Counsel for the petitioner persistently urged that the evidence of the prosecutrix, without substantial corroboration, was inadequate to rest a conviction under s.
376 I.P.C. He relied on observations of this Court in Gurucharan Singh v. State of Haryana for the pro- 307 position that although a prosecutrix is not an accomplice, her evidence, as a rule of prudence, is viewed by courts unfavourably unless reinforced by corroboration “so as to satisfy its conscience that she is telling the truth and that the present accused of rape on her has not been falsely implicated”. It is true that old English cases, followed in British Indian courts, had led to a tendency on the part of judge made law that the advisability of corroboration should be present to the mind of the Judge “except where the circumstance make it safe to dispense with it”. Case-law, even in those days, had clearly spelt out the following propositions:
“The tender years of the child, coupled with other circumstances appearing in the case, such, for example as its demeanour, unlikelihood of tutoring and so forth, may render corroboration unnecessary but that is a question of fact in every case. The only rule of law is that this rule of prudence must be present to the mind of the judge or the jury as the case may be and be understood and appreciated by him or them. There is no rule of practice that there must, in every case, be corroboration before a conviction can be allowed, to stand.” “It would be impossible, indeed it would be dangerous to formulate the kind of evidence which should, or would, be regarded as corroboration. Its nature and extent must necessarily vary with circumstances of each case and also according to the particular circumstances of the offence charged.” Observations on probative force of circumstances are not universal laws of nature but guidelines and good counsel.

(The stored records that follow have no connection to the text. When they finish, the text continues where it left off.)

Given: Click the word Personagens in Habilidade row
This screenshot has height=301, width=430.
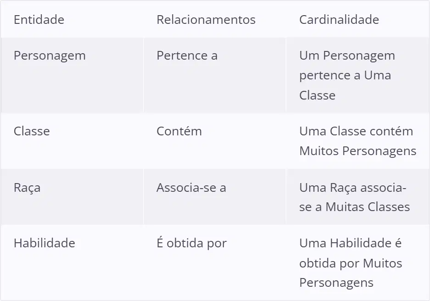Looking at the screenshot, I should click(x=336, y=283).
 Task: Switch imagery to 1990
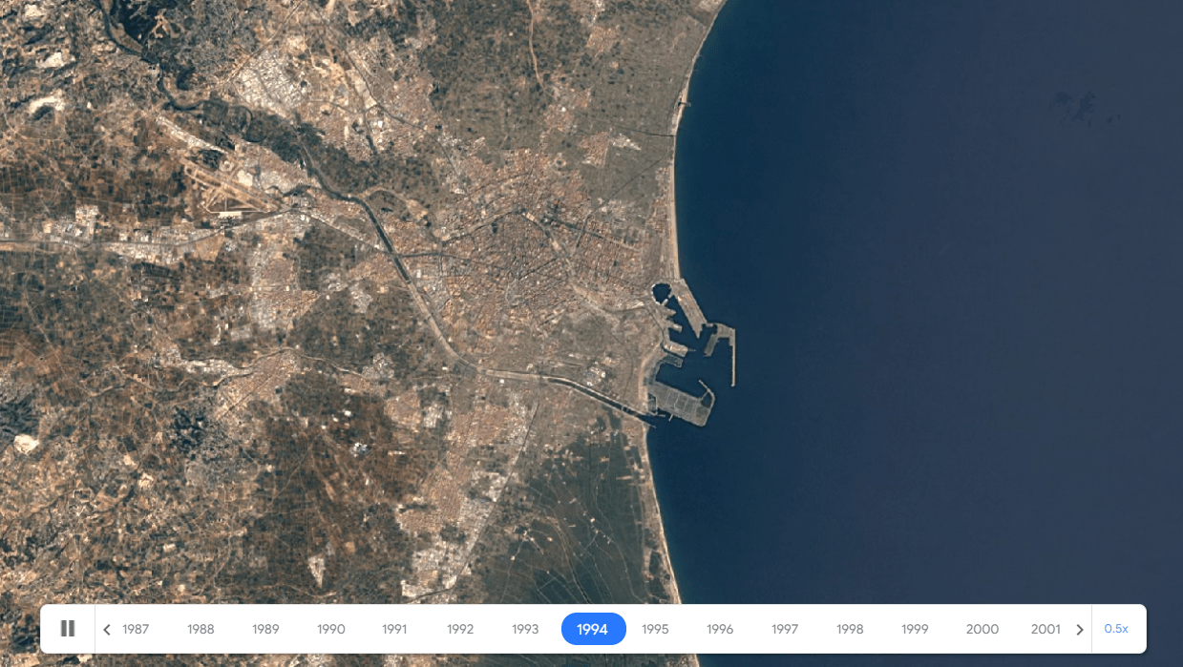(x=330, y=630)
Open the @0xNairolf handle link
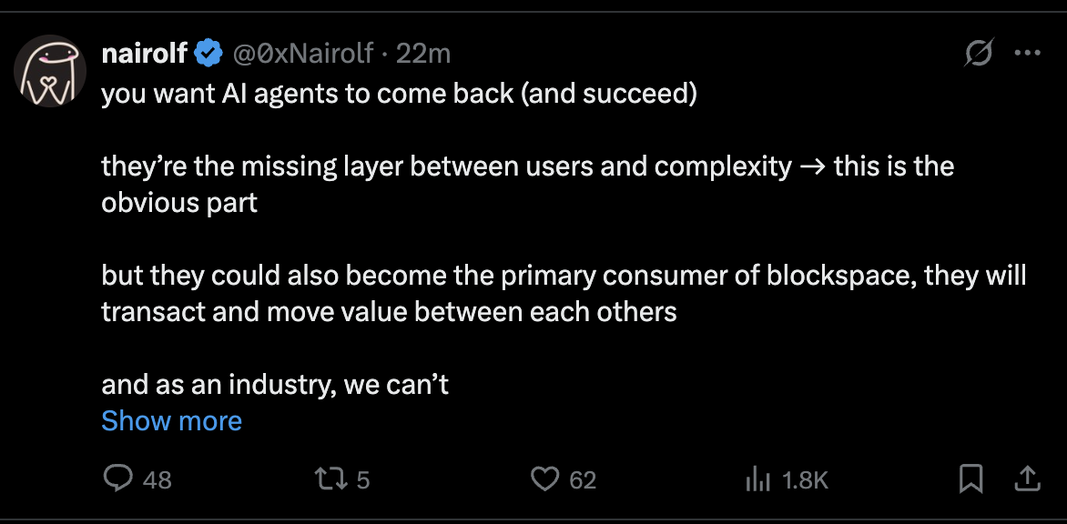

We must bear in mind human psychology and behavioural probability when assessing the testimonial potency of the victim’s version. What girl would foist a rape charge on a stranger unless a remarkable set of facts or clearest motives were made out? The inherent bashfulness, the innocent naivete and the feminine tendency to conceal the outrage of masculine sexual aggression are factors which are relevant to improbabilise the hypothesis of false implication. The injury on the person of the victim, especially her private parts, has corroborative value. Her complaint to her parents and the presence of blood on her clothes are also testimony which warrants credence. More than all, it baffles belief in human nature that a girl sleeping with her mother and other children in the open will come by blood on her garments and injury in her private parts unless she has been subjected to the torture of rape.

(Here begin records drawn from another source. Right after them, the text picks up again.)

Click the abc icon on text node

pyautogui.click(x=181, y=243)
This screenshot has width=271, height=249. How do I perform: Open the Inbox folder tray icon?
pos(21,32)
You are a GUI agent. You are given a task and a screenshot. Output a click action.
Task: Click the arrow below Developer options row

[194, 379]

And if rape has been committed, 308 as counsel more or less conceded, why, of all persons in the world, should the victim hunt up the petitioner and point at him the accusing finger? To forsake these vital considerations and go by obsolescent demands for substantial corroboration is to sacrifice commonsense in favour of an artificial concoction called ‘Judicial’ probability. Indeed, the court loses its credibility if it rebels against realism. The law court is not an unnatural world.
We are not satisfied that merely because the trial court has ultra-cautiously acquitted someone, the higher court must, for that reason, acquit everyone, Reflecting on this case we feel convinced that a socially sensitised judge is a better statutory armour against gender outrage than long clauses of a complex section with all the protections writ into it.
N.V.K. Petition dismissed.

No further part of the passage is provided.